Ernest O. Lawrence

Ernest_Orlando_LawrenceErnest Orlando Lawrence (August 8, 1901 – August 27, 1958) was an American physicist and Nobel Laureate, known for his invention, utilization, and improvement of the cyclotron atom-smasher beginning in 1929, based on his studies of the works of Rolf Widerøe, and his later work in uranium-isotope separation for the Manhattan Project. Lawrence had a long career at the University of California, where he became a Professor of Physics. In 1939, Lawrence was awarded the Nobel Prize in Physics for his work in inventing the cyclotron and developing its applications. Chemical element number 103 is named "lawrencium" in Lawrence's honor. He was also the first recipient of the Sylvanus Thayer Award. His brother John H. Lawrence was known for pioneering in the field of nuclear medicine.
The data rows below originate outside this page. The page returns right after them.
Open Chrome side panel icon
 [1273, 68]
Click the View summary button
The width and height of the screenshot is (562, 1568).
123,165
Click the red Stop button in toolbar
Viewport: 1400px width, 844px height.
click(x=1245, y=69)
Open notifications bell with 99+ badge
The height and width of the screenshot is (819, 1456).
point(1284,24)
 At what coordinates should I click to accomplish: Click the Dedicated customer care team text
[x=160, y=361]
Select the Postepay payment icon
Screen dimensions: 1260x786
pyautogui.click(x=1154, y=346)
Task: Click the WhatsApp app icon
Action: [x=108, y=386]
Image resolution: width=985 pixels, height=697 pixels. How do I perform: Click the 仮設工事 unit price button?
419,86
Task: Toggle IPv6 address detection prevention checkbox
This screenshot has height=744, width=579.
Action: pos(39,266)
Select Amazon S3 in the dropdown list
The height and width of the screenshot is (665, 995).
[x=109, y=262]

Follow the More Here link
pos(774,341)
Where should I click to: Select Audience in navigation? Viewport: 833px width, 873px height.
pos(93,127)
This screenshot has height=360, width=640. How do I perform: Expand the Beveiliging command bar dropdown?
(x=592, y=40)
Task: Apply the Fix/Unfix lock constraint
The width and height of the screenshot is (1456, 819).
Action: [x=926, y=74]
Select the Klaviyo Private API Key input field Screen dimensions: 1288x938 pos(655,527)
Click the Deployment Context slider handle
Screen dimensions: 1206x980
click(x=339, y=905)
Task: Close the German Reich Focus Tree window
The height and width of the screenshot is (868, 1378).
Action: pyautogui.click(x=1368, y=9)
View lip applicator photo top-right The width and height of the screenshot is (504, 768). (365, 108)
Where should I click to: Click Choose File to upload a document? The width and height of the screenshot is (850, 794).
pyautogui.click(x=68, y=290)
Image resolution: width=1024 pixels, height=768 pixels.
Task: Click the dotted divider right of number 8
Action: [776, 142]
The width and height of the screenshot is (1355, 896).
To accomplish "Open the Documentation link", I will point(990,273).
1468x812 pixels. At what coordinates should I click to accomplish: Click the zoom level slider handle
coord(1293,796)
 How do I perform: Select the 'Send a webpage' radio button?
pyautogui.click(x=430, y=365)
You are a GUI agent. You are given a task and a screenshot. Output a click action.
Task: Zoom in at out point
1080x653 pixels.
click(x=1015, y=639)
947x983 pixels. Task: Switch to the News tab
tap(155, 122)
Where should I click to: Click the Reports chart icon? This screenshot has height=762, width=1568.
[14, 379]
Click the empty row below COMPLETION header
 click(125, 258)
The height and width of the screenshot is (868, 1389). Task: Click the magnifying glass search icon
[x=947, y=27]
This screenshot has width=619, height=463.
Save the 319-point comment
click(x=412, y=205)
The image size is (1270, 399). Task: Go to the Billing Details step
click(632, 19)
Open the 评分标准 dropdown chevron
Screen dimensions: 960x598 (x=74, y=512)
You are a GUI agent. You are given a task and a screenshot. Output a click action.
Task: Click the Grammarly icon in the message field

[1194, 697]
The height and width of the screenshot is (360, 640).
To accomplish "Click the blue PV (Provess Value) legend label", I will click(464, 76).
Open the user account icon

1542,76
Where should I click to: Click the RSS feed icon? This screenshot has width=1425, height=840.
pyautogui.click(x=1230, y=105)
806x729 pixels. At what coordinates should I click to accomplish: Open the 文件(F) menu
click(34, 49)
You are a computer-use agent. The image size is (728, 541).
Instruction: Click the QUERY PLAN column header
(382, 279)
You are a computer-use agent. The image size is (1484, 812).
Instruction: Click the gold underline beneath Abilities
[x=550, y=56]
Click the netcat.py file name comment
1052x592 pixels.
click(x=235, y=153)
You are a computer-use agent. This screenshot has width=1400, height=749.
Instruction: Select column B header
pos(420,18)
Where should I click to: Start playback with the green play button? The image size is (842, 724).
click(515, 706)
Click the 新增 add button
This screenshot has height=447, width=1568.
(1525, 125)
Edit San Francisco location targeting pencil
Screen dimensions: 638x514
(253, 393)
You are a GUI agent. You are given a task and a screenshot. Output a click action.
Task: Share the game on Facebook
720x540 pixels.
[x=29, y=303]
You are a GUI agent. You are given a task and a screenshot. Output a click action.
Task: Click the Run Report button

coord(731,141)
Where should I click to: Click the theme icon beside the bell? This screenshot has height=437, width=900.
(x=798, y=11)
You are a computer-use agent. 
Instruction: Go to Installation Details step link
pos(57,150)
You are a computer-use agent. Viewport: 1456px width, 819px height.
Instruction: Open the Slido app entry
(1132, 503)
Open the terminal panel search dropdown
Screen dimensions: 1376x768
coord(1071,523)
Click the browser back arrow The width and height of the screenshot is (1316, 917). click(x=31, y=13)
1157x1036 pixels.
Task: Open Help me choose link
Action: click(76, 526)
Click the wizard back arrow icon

Lawrence attended completed his bachelor's degree at the University of South Dakota in 1922. He earned his master's degree in physics from the University of Minnesota in 1923. Next, Lawrence spent a year at the University of Chicago, and then he moved on to Yale University, where he completed his Ph.D. degree in physics in 1925.  In 1928, Lawrence was hired as an Associate Professor of Physics at the University of California, and two years later he became a full Professor, becoming the youngest Professor at the University of California. There, he was called the "Atom Smasher", and the man who "held the key" to atomic energy.

During World War II, Lawrence eagerly helped to ramp up the American investigation of the possibility of a weapon utilizing nuclear fission. His Rad Lab became one of the major centers for wartime nuclear research, and it was Lawrence who first introduced J. Robert Oppenheimer into what would soon become the Manhattan Project. An early champion of the electromagnetic separation method to enrich uranium and increase its percentage of fissile U-235, Lawrence manufactured his magnetic calutrons — specialized forms of mass spectrometers — for the massive isotope separation plants in Oak Ridge, Tennessee. 

After the war, Lawrence campaigned extensively for government sponsorship of large scientific programs. Lawrence was a forceful advocate of "Big Science" with its requirements for big machines and big money.

For his service to his country, Lawrence received the Enrico Fermi Award from the U.S. Atomic Energy Commission in 1957, and was the first recipient of the prestigious Sylvanus Thayer Award by the United States Military Academy in 1958.